After our last MC, me and my H were having a conversation on the way home. We'd been talking about needs in the session, and started with my need for quality time. On the way home, I was asking was he getting anything out of counseling? He said he was fine with going but didn't feel he was learning anything or getting much out of it and suggested I might want to go for IC instead.

I steered things towards needs, and explained that I knew he didn't have the same need for quality time, so it was probably hard for him to understand, and that everyone has different needs.

He stepped up on his high horse, and said this is where he was different, because he's never looked to another person to feel validated, to feel, say, attractive, or to make him happy. I explained he was misunderstanding: that he was talking about himself as an individual, and that I meant needs for me/him and part of this marriage. He said again, he didn't need someone else to "make" him happy. He didn't have those needs, and he didn't judge anyone else who does, he just doesn't have those needs.

I said OK. How about looking at it like this: when you have a relationship, you'd be pretty pissed off if you didn't get any sex ever wouldn't you? That's an expectation you have.

He looked thoughtful. I explained (patiently!) that as an individual, you don't have that same need/expectation to be fulfilled, maybe with your hand but not from another person

I then said about as a couple, how would you feel if we lived together, had our partnership, cared for the kids, but never actually spent ANY time together as a couple? He laughed. He understood, but said he didn't have "needs".

I said I think you do. He asked what? I said I think you need to be appreciated. I think you need to feel admired for who you are and what you do. He got really defensive, said, "you might be right, but I'm fed up of talking about it, I'm tired, it's been a long day, etc" and cut it off.

So is anyone else with a man/woman like this? My H is insistent he IS an island apparently but doesn't see the inherent irony in saying that yet being married!


----------



## Syrum (Feb 22, 2011)

I think he doesn't have any 'needs' because he doesn't want to have to worry about yours.


----------



## totallyconfused (Mar 20, 2009)

It sounds like when you say "we all have needs" he's hearing it as "you are weak."


----------



## hoping4better (Jun 26, 2011)

He might be seeing "needs" in the context of what you described in the MC session, i.e. the emotional aspects of intimate conversation affection etc... which he and most guys (like me) dont naturally gravitate towards. On the other hand, when you mention sex as a potential example of his need, again he might confuse that with "rights" (i.e. he may see sex as his right vs his need)..just guessing here. The premise that your wife is like your parents in a way and will love you no matter what is pretty inaccurate and a lot of men may not realize that..just my 2 cents


----------



## Runs like Dog (Feb 25, 2011)

I have no expectations. Not quite the same thing. I have not verbally or, as far as I can tell, any other way, requested a single thing of my wife in I don't how long. My 'needs' are 'wants' and they won't be met anyway so there's no point in dredging it up. 

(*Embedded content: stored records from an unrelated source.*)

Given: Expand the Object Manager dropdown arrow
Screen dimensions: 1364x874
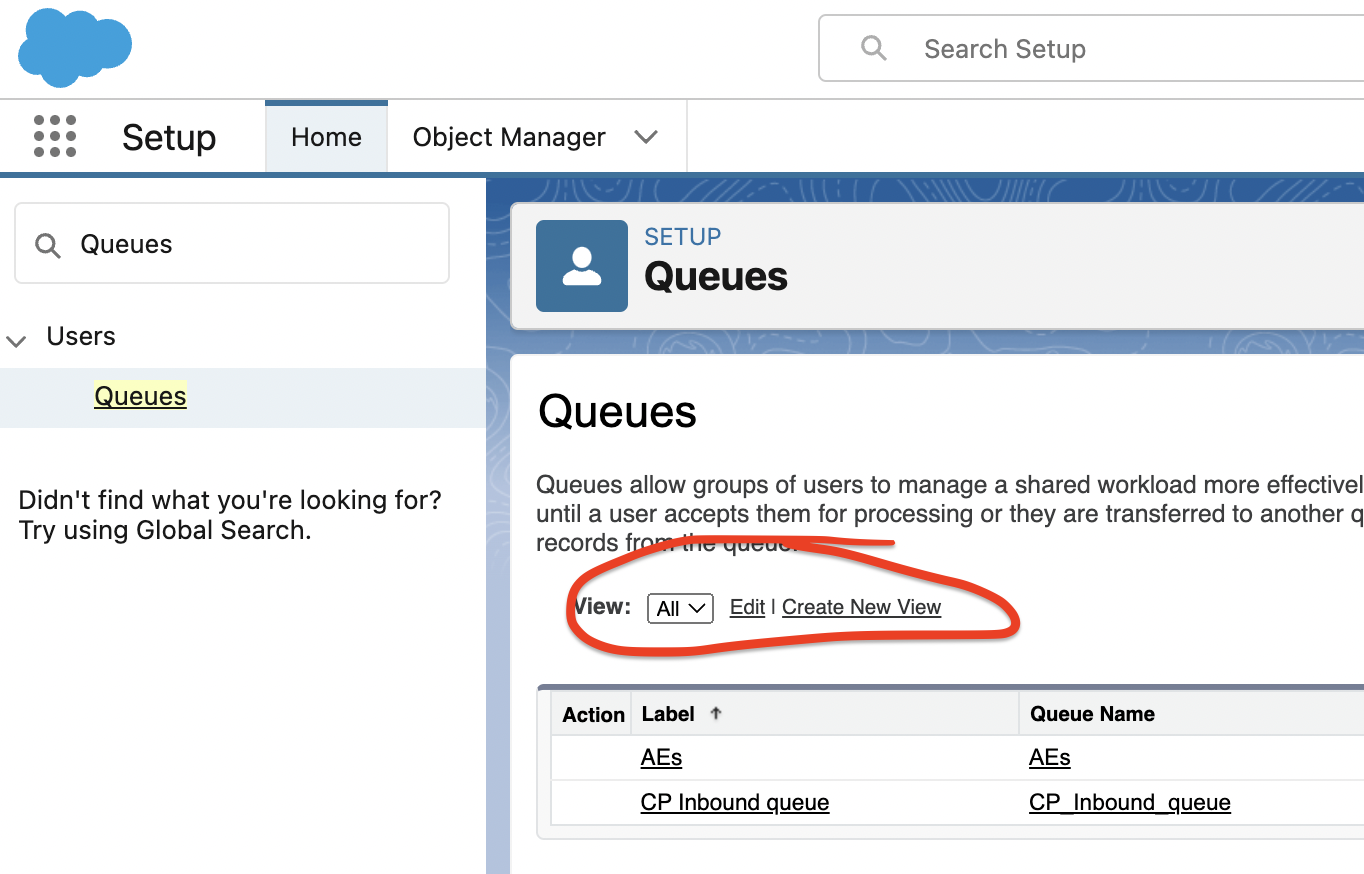Looking at the screenshot, I should pos(646,136).
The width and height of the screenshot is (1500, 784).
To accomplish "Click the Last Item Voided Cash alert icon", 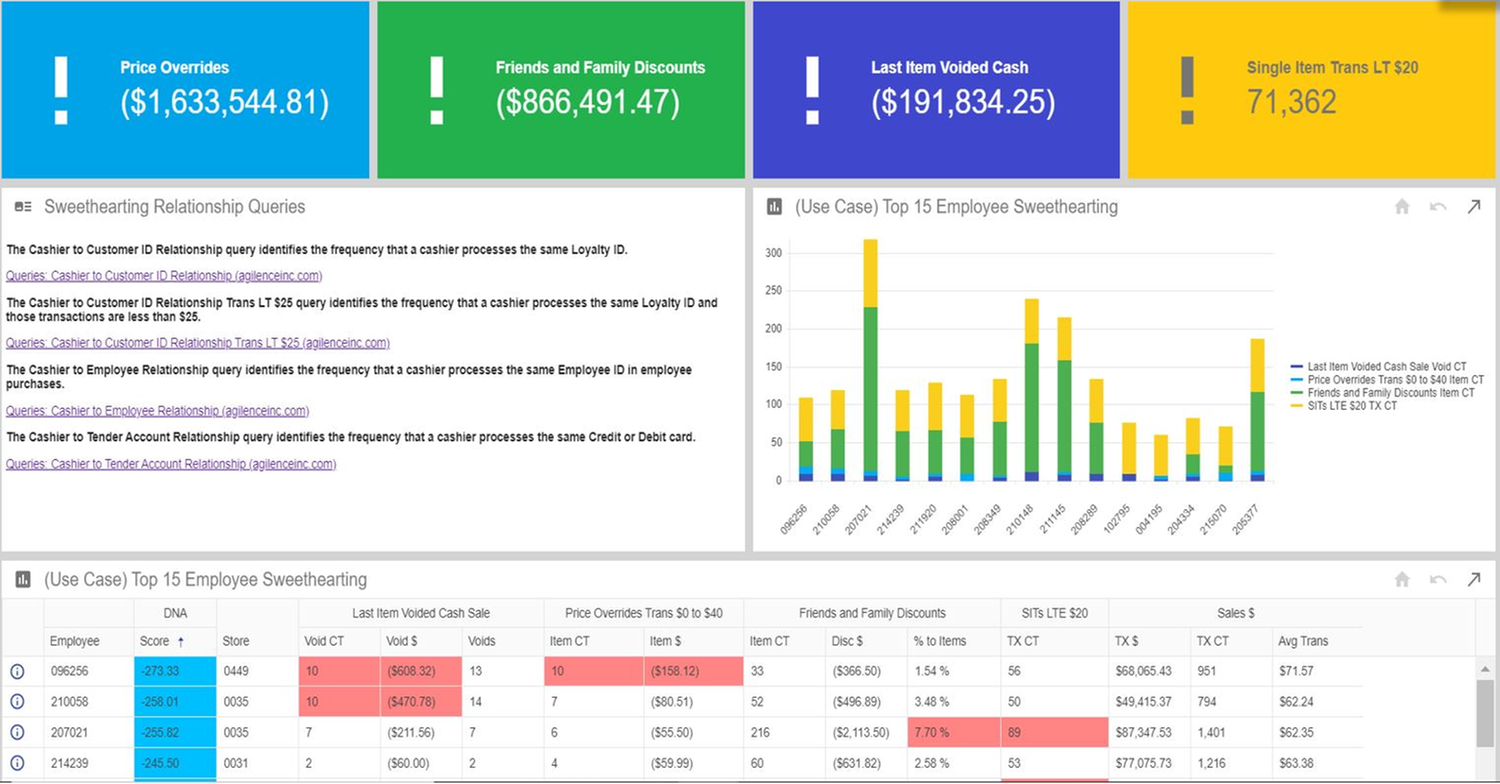I will coord(812,90).
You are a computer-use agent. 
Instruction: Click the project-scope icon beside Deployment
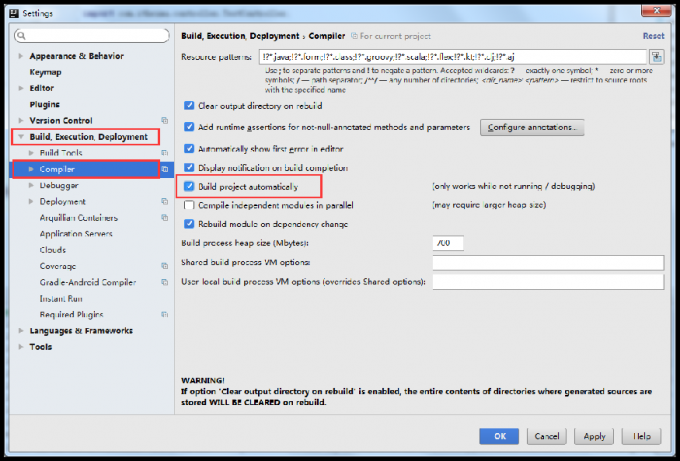point(163,201)
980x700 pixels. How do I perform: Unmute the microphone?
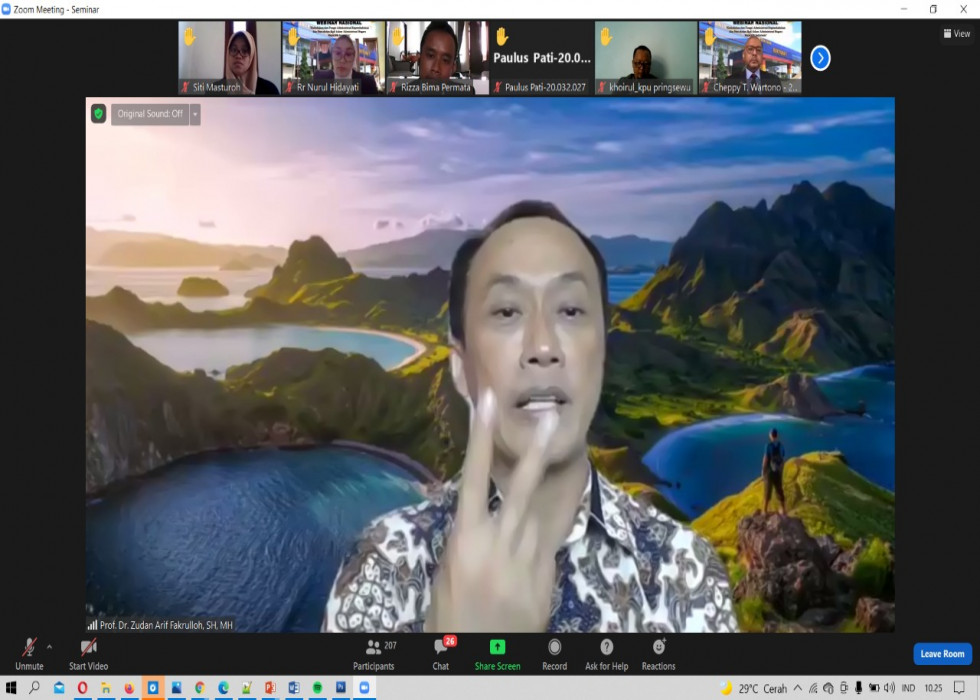29,648
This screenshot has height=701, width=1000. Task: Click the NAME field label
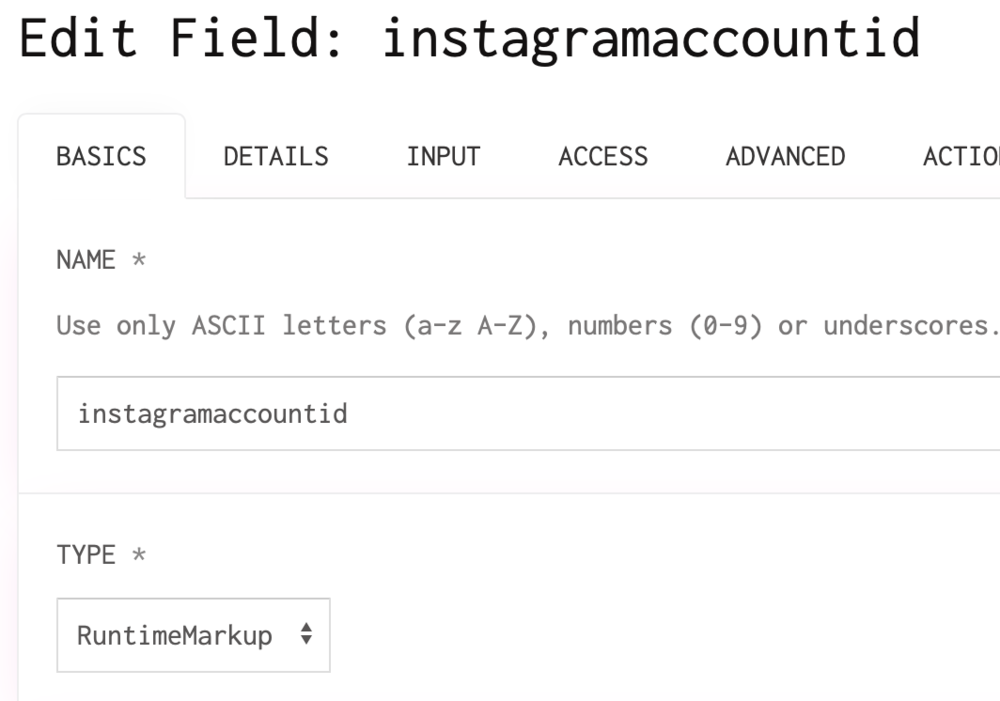coord(86,260)
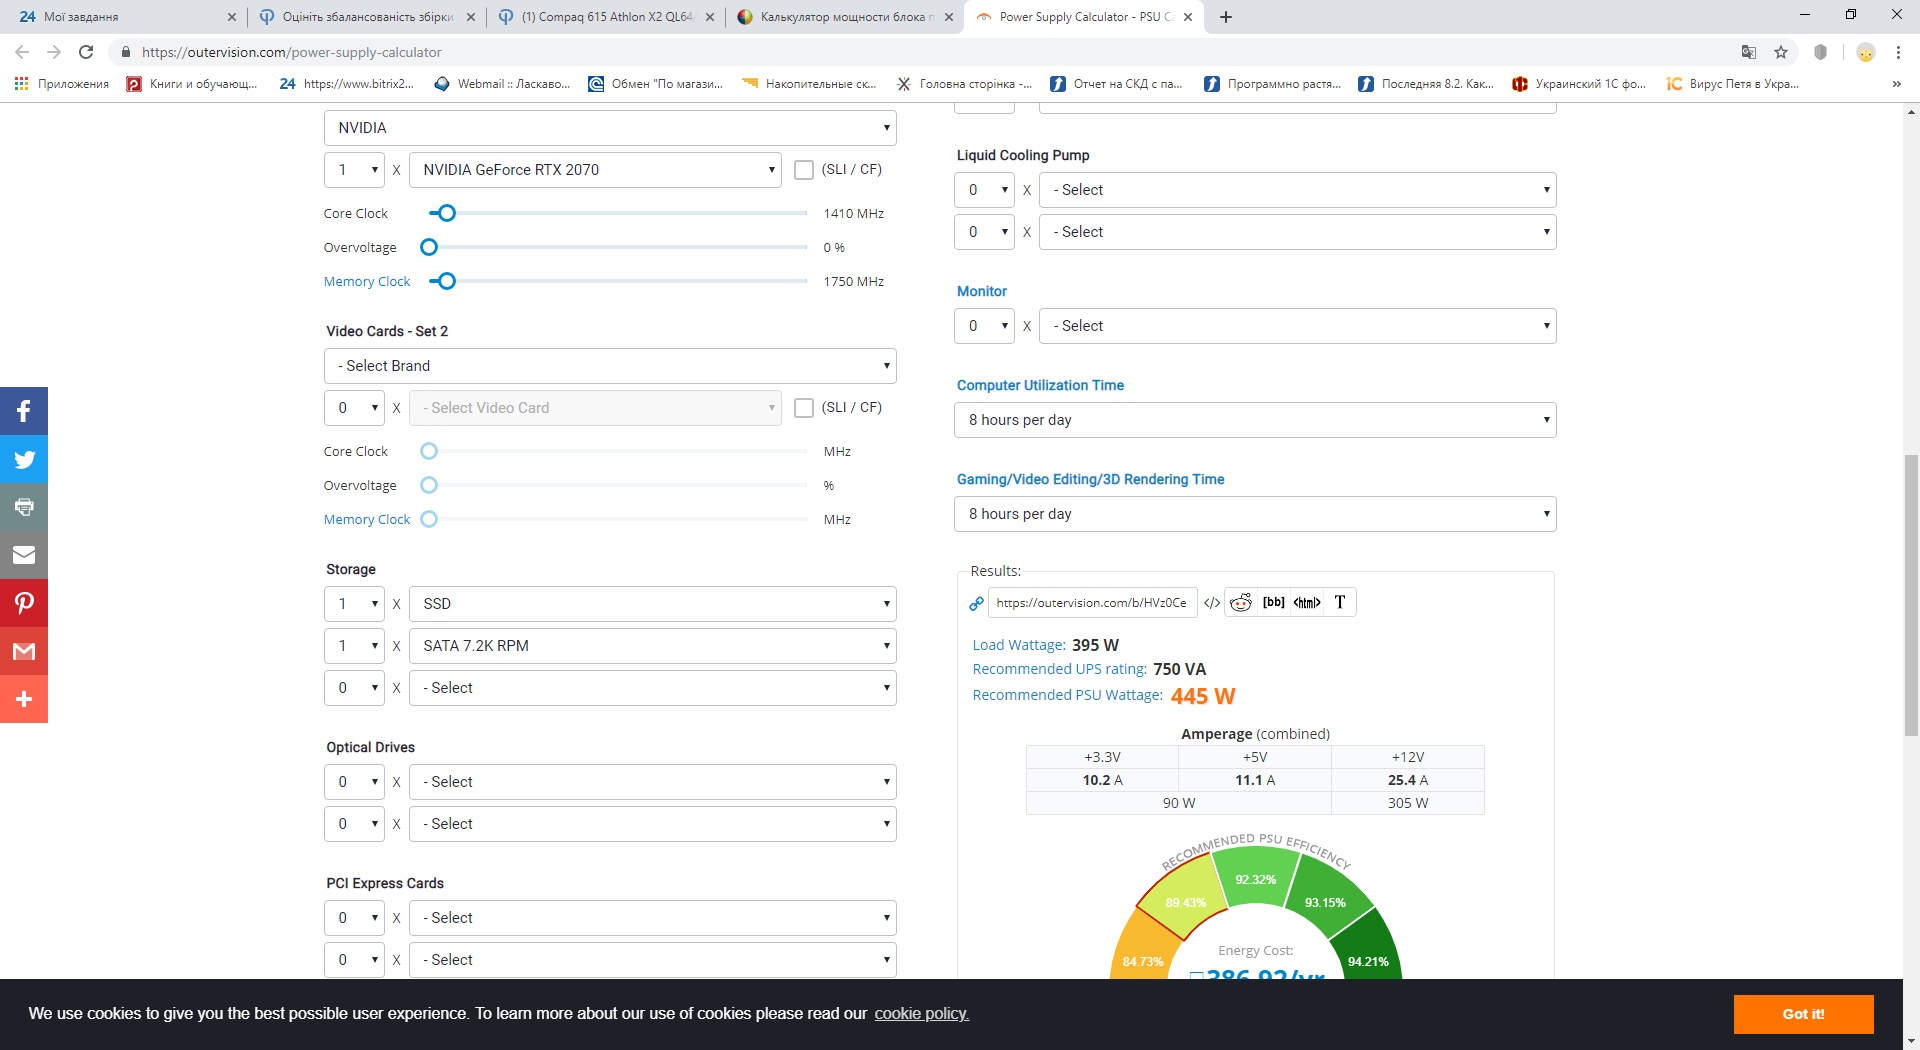The height and width of the screenshot is (1050, 1920).
Task: Copy results as HTML format
Action: click(x=1306, y=602)
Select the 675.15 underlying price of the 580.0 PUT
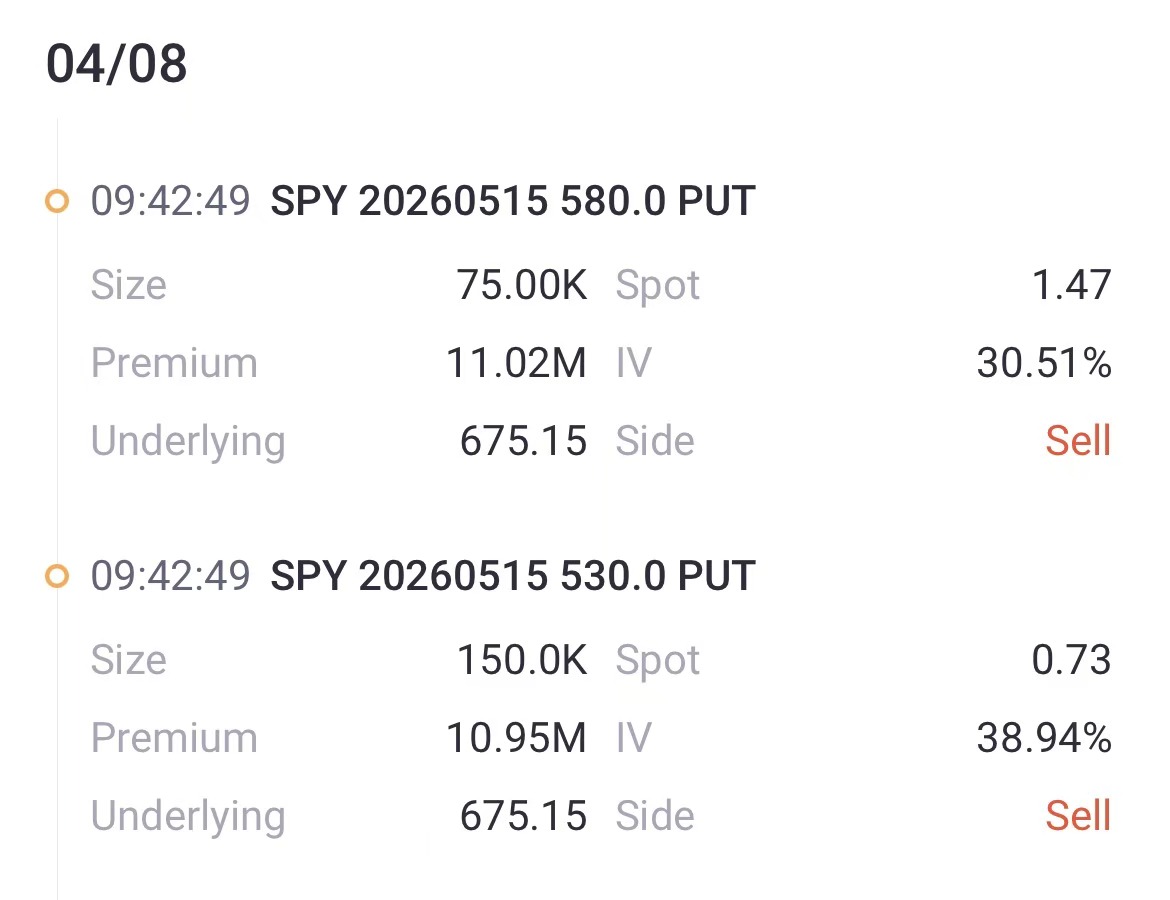 pos(523,441)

In therapy the point is to move forward. But if your partner isn't really in synch with that then all the discussions don't lead anywhere. So I can understand someone who says 'I have no needs' when it's clear that talking about them will just generate a litany of why their needs are bull****. 

It's not about 'being an island'. It's more like being a mule. The mule's job is to be a mule. Pull that wagon. Stop asking me if I'm happy in the harness.


----------



## Lazarus (Jan 17, 2011)

As I read this opening thread, I thought this guy really doesn't get it. Is he emotionally inept?

Seems as though you are banging your head off a thick brick wall.

Either he is in or out of the marriage. You can take a horse to water but you can't make it drink.

You have a need. A need for him to understand his needs and your needs.


----------



## walkingwounded (May 7, 2011)

totallyconfused said:


> It sounds like when you say "we all have needs" he's hearing it as "you are weak."


Yeah: he prefaced what he said with ,"I don't think that people who have needs have a weakness, BUT..."

Our MC thinks everything I say is screaming that I want to be "on the radar." That I need to feel valued. She feels he is very self-sufficient and doesn't always reach out to show his feelings, even though they are there. 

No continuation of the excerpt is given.